Gharavi et al assessed the influence of genetic background on the development of HIVAN by making F1 hybrids of HIV-1 transgenic mice on FVB/N background (TgFVB mice) with five other inbred strains (CBA, DBA/2, CAST/Ei, C3H/He, BALB/c) and found striking variation in disease phenotype ranging from no renal disease to severe renal disease (17). And, when they performed genome-wide linkage analysis using heterozygous offspring resulting from a backcross between FVB/CAST F1 and TgFVB F1 mice, they identified a 30-cM interval on chromosome 3 that was strongly associated with renal disease. This locus, which was named HIVAN1, correlated with human chromosome 3q25-27, which has been previously linked to diabetic (18, 19) and hypertensive nephropathy (20). Furthermore, when the HIVAN 1 locus from the CAST mice (CAST alleles were associated with greater risk of disease) was introduced into the genome of TgFVB mice, the cogenic mice developed accelerated and more severe nephropathy than the TgFVB mice, further adding to the evidence that the HIVAN1 locus increases susceptibility to HIVAN (21).
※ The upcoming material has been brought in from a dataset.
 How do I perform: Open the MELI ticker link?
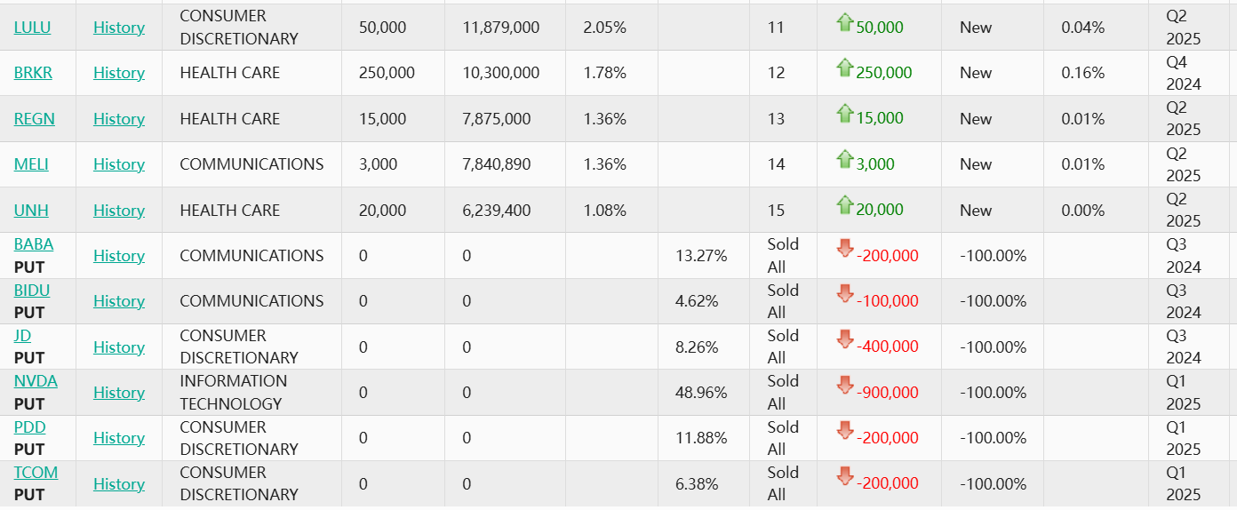tap(31, 164)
Using expression quantitative trait locus analysis, Papeta et al found that there was significant variation in the expression of the heritable podocyte gene nephrosis 2 homolog (Nphs2; which encodes podocin) in HIV-1 transgenic mice of different genetic background (22). Nphs2 expression was regulated by HIVAN1 and also another susceptibility locus on Chromosome 13 which was named HIVAN2. It was also observed that variation in expression of podocin resulted in reactive changes in other podocyte genes and the HIV-1 transgene interfered with this transregulation. Together, these findings suggest that podocyte genes are regulated by an interconnected network which is altered by HIV-1 infection in the presence of host susceptibility alleles (Figure 1).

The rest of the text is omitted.